TEXTAUSZUG:

Schwache Konsumnachfrage, hohe Sparquoten, Tendenz zur Deflation

Die Chinesen sparen insgesamt immer mehr. Die privaten Haushalte haben laut Zahlen der Chinesischen Volksbank auf ihren Konten bis Juni 18,6 Billionen Euro angehäuft – ein Rekordwert. Lange Zeit dominierten Immobilien die Geldanlage privater Haushalte. Seit Kauf und Pacht von Immobilien strenger reguliert und eingeschränkt wurden, ist Gold als Anlage im Trend. „Wir haben festgestellt, dass die Haushalte, vor allem die jüngeren, versuchen, mehr Liquidität zu halten. Das bedeutet, dass sie mehr Bargeld halten wollen, anstatt zu konsumieren“, sagt die Chefvolkswirtin der Hang Seng Bank, Wang Dan, bei CNA.

Das ist ein Novum, denn in den vergangenen 45 Jahren seit den Öffnungsreformen neigten die Menschen dazu, mehr zu konsumieren. Gleichwohl hat die hohe Sparquote und die dadurch verringerte Konsumnachfrage deflationäre Tendenzen zur Folge. Im Januar 2024 sind die Verbraucherpreise stark gesunken, der Rückgang war der höchste, den China seit der Weltwirtschaftskrise 2009 verzeichnet hat.

Krisen sind möglich – aber werden Chinas Entwicklung nicht stoppen

Die geringeren Wachstumsraten, die Jugendarbeitslosigkeit und die Deflation beeinträchtigen Chinas wirtschaftliche Entwicklung, sie sind aber keine ausgewachsenen Wirtschaftskrisen. Vielmehr bedarf es einer zielgenauen und vor allem schnelleren Regelung. Der zentrale Trend zu einer innovationsbasierten wirtschaftlichen Entwicklung ist dadurch nicht gefährdet. Dies zeigt die Entwicklung von Huawei, DJI, Deep Seek und anderen High-Tech Unternehmen. China ist bei der KI inzwischen auf ähnlichem Niveau wie die USA. Es hat bekanntlich bemerkenswerte Ergebnisse im Bereich der Elektromobilität erzielt.

Bei Hochgeschwindigkeitszügen ist China neben Japan technologisch an der Spitze. Der Umfang des entsprechenden Schienennetzes ist gewaltig und eines der längsten und am stärksten genutzten der Welt. Ende 2022 umfasste es über 42.000 Kilometer, bis 2035 sollen es etwa 70.000 Kilometer werden.

Auch in den erneuerbaren Energien ist China technologisch und hinsichtlich der Produktionskapazität führend und wird vermutlich 2025 den Übergang zu sinkenden CO2-Emmissionen schaffen. Es hat bei dieser äußert wichtigen Zukunftstechnologie (Solar- und Windenergie) inzwischen eine stabile Exportbeziehung zum globalen Süden. Im Hinblick auf den ökologischen Umbau und die Ökozivilisation auf dem Lande konnte China deutliche Fortschritte erzielen. Die Umstellung auf eine binnenmarktbasierte Entwicklung ist hingegen noch nicht hinreichend.

EINGABEDATEN:
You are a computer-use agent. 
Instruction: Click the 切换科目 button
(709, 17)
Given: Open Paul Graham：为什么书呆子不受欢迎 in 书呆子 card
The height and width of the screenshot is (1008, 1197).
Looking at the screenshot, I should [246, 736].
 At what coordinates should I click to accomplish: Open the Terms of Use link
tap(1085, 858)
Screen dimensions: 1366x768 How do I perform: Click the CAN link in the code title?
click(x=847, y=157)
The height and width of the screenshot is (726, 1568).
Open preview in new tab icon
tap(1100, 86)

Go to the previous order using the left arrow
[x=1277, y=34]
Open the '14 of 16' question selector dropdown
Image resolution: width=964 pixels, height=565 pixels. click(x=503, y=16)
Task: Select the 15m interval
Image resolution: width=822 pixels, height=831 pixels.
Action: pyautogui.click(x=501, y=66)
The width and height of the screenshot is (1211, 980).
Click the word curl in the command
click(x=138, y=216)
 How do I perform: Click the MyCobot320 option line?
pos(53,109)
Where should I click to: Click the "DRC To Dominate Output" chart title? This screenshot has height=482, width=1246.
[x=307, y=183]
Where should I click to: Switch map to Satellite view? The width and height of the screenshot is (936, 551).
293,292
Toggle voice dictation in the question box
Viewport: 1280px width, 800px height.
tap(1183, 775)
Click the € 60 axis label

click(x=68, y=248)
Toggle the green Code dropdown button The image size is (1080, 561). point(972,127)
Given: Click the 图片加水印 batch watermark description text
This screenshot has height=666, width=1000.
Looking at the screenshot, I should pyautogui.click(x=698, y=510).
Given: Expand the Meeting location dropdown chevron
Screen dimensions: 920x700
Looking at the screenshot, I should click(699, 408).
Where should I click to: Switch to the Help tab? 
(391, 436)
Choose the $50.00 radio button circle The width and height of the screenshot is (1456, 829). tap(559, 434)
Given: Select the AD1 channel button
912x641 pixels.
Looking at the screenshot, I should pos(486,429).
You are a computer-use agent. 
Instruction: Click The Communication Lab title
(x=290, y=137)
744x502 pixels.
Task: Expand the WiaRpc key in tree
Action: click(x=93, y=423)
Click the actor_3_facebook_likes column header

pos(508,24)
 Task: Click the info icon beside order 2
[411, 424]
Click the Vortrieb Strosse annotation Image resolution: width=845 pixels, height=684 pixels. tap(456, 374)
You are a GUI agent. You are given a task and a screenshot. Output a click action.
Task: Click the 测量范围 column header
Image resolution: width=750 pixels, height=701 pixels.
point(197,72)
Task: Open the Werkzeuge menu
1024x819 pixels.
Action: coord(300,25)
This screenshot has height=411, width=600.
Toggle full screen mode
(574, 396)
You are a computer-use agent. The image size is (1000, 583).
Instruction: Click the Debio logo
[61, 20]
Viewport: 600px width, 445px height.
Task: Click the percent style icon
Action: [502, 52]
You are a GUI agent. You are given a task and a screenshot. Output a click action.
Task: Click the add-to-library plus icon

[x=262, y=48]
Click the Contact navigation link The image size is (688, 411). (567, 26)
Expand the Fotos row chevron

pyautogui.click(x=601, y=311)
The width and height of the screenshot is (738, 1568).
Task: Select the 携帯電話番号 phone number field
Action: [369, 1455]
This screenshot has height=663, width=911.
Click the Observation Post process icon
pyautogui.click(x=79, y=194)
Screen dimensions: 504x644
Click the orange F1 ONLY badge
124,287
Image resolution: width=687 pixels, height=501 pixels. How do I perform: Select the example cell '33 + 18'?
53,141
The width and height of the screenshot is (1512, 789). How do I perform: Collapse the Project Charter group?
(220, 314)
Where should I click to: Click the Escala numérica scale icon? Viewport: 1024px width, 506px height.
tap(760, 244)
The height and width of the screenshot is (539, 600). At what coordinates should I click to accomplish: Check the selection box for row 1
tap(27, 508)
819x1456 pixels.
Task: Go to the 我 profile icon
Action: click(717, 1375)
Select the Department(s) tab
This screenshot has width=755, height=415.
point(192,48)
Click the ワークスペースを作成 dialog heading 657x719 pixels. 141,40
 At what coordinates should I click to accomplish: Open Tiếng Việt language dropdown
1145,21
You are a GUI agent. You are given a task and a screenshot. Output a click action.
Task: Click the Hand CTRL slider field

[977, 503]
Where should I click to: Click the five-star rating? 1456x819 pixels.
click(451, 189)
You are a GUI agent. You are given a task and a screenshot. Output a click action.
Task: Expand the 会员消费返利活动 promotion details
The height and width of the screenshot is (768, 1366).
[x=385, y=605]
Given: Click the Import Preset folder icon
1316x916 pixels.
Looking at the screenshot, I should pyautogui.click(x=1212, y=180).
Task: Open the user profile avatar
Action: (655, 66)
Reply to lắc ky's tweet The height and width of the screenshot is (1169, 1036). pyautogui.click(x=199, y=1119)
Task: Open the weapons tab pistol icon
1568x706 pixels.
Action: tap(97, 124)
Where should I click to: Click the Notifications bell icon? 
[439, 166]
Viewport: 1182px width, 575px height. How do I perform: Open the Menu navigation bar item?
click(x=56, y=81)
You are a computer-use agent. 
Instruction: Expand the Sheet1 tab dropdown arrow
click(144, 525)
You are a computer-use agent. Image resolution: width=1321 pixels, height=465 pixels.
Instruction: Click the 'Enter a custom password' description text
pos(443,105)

AUFGABE: Gib bitte einen Abschnitt aus dem Textauszug wörtlich aus. Setze bei den Worten „Die geringeren Wachstumsraten, die“ ein und höre nach „der Elektromobilität erzielt.“ auf.

ANTWORT:
Die geringeren Wachstumsraten, die Jugendarbeitslosigkeit und die Deflation beeinträchtigen Chinas wirtschaftliche Entwicklung, sie sind aber keine ausgewachsenen Wirtschaftskrisen. Vielmehr bedarf es einer zielgenauen und vor allem schnelleren Regelung. Der zentrale Trend zu einer innovationsbasierten wirtschaftlichen Entwicklung ist dadurch nicht gefährdet. Dies zeigt die Entwicklung von Huawei, DJI, Deep Seek und anderen High-Tech Unternehmen. China ist bei der KI inzwischen auf ähnlichem Niveau wie die USA. Es hat bekanntlich bemerkenswerte Ergebnisse im Bereich der Elektromobilität erzielt.